Miguel - Newera said:


> Wow Afer. Your R33 always looks so fresh. Absolutely as it should be with plenty of attention to detail. Nice new front brakes as well!
> Did you upgrade the size of rear discs too?


Hey thanks miguel the rear discs are the same size just upgraded and the pads and brake hoses hope your cool


----------



## Lamb (Sep 25, 2003)

The finest 33 looking awesome as ever Afer .... need to grab a copy of the mag :thumbsup:


----------



## Nigel-Power (Dec 16, 2009)

This car has been looking mint since............................ day !


----------



## aferx (Oct 4, 2005)

Lamb said:


> The finest 33 looking awesome as ever Afer .... need to grab a copy of the mag :thumbsup:


Hey thanks lamb hope your cool dude :thumbsup:


----------



## Lamb (Sep 25, 2003)

aferx said:


> Hey thanks lamb hope your cool dude :thumbsup:


Im good thanks dude, hope you are too.....i'll pop down to your work soon for a catch up and a cuppa :thumbsup:


----------



## aferx (Oct 4, 2005)

Lamb said:


> Im good thanks dude, hope you are too.....i'll pop down to your work soon for a catch up and a cuppa :thumbsup:


No probs mate any time


----------



## aferx (Oct 4, 2005)

Heres some pics from the Photo shoot for Japanese performance magazine.
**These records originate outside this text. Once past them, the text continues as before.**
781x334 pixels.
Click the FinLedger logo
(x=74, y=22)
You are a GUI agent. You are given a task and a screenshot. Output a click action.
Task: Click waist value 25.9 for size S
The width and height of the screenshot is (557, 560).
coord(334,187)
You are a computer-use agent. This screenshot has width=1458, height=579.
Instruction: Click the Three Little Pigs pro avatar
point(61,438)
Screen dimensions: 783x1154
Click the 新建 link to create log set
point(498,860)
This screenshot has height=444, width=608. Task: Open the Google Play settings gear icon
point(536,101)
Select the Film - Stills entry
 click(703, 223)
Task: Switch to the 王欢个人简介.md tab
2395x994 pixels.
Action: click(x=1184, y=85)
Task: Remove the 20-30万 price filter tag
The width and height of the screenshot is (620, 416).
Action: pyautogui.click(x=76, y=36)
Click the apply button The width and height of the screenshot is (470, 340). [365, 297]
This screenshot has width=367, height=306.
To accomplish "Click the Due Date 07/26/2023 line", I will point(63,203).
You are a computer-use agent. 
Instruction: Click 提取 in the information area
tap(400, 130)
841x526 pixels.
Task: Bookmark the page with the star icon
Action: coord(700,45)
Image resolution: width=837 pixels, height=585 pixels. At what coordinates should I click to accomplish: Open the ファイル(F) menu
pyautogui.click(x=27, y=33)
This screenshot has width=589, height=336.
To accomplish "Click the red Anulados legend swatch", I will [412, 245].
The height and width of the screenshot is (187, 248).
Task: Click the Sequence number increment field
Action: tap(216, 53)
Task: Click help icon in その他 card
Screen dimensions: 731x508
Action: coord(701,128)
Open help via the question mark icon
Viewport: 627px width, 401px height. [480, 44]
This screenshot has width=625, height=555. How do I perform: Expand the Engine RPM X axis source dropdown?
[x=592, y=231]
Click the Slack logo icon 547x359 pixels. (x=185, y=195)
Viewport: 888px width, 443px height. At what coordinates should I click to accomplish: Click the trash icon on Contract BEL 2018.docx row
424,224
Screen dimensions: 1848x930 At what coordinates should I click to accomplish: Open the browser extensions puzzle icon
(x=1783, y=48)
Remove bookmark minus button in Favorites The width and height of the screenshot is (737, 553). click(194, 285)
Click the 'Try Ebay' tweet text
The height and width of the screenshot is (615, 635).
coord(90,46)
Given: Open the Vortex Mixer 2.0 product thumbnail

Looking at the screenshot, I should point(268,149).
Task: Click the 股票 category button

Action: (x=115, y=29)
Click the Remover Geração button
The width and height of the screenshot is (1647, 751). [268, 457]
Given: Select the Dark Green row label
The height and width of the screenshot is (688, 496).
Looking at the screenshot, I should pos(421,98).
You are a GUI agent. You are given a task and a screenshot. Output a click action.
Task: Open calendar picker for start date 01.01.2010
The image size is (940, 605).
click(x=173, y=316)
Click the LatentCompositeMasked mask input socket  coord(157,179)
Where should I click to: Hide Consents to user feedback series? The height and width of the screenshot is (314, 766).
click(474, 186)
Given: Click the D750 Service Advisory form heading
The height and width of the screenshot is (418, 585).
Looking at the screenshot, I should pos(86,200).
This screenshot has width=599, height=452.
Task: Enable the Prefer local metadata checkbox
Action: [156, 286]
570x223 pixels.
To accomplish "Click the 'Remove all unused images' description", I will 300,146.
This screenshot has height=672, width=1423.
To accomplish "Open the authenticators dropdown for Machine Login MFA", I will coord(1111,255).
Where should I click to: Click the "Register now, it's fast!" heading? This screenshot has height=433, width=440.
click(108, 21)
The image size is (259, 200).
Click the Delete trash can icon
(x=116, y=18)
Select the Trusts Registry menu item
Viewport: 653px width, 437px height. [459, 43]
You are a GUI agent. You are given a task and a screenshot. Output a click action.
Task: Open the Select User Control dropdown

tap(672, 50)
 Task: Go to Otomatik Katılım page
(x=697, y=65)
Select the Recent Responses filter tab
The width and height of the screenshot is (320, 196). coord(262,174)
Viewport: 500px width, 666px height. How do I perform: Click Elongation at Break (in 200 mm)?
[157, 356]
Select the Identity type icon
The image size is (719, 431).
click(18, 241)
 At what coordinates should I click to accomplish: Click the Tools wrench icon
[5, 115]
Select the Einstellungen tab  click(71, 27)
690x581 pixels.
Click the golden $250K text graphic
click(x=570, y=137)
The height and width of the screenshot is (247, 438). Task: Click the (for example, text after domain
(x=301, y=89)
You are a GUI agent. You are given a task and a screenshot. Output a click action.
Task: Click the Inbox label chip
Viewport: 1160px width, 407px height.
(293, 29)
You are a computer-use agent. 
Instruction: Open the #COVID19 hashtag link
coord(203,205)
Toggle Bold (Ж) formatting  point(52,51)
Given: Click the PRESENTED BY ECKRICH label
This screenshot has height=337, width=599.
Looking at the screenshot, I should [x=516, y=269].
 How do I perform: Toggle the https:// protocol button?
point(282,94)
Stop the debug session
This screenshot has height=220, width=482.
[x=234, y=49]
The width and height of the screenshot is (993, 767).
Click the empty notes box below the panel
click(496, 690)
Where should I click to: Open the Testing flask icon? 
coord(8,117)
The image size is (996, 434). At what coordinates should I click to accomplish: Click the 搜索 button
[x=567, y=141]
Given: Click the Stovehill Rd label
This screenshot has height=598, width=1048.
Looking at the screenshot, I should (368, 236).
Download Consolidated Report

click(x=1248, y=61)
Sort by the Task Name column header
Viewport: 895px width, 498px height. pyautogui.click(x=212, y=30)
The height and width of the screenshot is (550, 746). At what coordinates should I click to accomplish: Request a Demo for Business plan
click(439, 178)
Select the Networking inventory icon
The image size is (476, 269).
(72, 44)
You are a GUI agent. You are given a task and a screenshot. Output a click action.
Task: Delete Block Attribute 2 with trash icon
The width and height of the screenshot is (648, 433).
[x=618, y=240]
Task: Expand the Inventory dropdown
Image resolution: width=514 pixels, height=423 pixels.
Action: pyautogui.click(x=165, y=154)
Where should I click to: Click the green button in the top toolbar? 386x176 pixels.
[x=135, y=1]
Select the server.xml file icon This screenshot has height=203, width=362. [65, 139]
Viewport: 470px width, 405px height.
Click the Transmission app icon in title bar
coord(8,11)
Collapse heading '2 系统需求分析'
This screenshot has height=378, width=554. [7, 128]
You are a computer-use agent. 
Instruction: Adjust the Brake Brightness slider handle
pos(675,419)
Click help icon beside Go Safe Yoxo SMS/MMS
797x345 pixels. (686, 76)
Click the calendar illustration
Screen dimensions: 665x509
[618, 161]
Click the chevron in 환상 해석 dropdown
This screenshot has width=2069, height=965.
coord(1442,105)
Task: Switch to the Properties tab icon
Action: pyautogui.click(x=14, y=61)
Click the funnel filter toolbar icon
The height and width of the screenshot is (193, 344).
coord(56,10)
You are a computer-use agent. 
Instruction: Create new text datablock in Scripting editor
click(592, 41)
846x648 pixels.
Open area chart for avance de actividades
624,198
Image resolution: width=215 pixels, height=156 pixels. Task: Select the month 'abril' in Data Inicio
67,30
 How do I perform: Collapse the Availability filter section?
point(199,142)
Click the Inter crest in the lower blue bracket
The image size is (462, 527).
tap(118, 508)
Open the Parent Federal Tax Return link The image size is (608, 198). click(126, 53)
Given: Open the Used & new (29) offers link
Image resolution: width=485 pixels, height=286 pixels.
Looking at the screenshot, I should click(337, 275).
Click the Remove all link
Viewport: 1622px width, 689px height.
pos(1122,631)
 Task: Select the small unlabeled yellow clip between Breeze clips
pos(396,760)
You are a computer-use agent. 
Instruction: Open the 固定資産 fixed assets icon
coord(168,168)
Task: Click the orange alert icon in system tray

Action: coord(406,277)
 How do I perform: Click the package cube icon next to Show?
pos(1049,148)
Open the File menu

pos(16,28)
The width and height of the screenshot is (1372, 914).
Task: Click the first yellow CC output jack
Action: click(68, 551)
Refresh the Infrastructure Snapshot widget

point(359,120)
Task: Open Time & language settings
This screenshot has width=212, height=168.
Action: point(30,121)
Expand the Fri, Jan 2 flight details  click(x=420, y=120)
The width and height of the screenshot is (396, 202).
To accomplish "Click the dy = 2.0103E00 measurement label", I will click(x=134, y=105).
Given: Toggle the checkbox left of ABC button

The article was a buyers guide for the R33 GTR VS Toyota Supra of course the GTR came up as the winner :clap:


----------



## samgtr (Aug 4, 2010)

Man your car looks amazing, very inspiring.


----------



## Mikster (Feb 17, 2006)

Beautiful r33, very tastefully modded which is rare.


----------



## nismoboy (Dec 30, 2010)

Awesome car bud can see why its a winner.:thumbsup:


----------



## Kadir (Mar 23, 2008)

Spotless. Just the way it should be!


----------



## aferx (Oct 4, 2005)

Thanks for your comments guys


----------



## akasakaR33 (Oct 10, 2005)

And here I thought I had issues for keeping my car super clean... well done!!


----------



## aferx (Oct 4, 2005)

Well Was at a Photo shoot for japanese performance magazine 
for the second time this time it was at bruntingthorpe race track. The photo shoot was for the finale of the JP100 
over the past two years which they picked the top 10 cars over the two years. 
While we were waiting i had a go at the the two mile straight 
did not have the balls at the end so i lifted off the accelerator early lol 
but managed to hit 170 mph :clap:
It will be featured in next month's issue  

Here's a clip of my run youtube
R33 GTR SPEED RUN @ BRUNTINGTHORPE RACE TRACK - YouTube

Some pics


----------



## matty32 (Dec 18, 2005)

looking good!


----------



## Fred123 (Jul 28, 2009)

one word: Jealous!! 
Love the rims! 
Sick car!!


----------



## nismoboy (Dec 30, 2010)

Awesome car, very nice example you have. you've done a great job with it. The photos look brillant as well. I love your time as well they just make the car.


----------



## .::TopSky::. (Nov 4, 2010)

Just noticed the car was a series 3 haha 

Never knew they existed!


----------



## Tinoush (Oct 26, 2009)

does the airbag works? with the r34 wheel?
i want to do the same.


----------



## Kadir (Mar 23, 2008)

Best car there by far!


----------



## aferx (Oct 4, 2005)

Tinoush said:


> does the airbag works? with the r34 wheel?
> i want to do the same.


Yes it does work but it can cause problems with the hicas so it's better if the hicas is removed


----------



## aferx (Oct 4, 2005)

Kadir said:


> Best car there by far!


Hey thanks kadir the editor of the magazine said the same thing as well


----------



## Tinoush (Oct 26, 2009)

oke thanks. at one point i am removing it any way.


----------



## Chou (Apr 18, 2005)

I think you have great taste Afer...its very easy (after owning the car for the amount of time you have) to add and fettle with things 'too much'

You have a perfectly balanced car IMO

Credit to you!


----------



## JapFreak786 (Aug 29, 2003)

Woah car looks great!!


----------



## Dean_Lee (May 17, 2010)

Its a beautifuk R33, my favourite Uk R33 by far!


----------



## flovv (Jun 28, 2007)

aferx said:


> Yes it does work but it can cause problems with the hicas so it's better if the hicas is removed


Hey mate,

I keep coming back to this thread, must be because your car is soooo brilliant ! 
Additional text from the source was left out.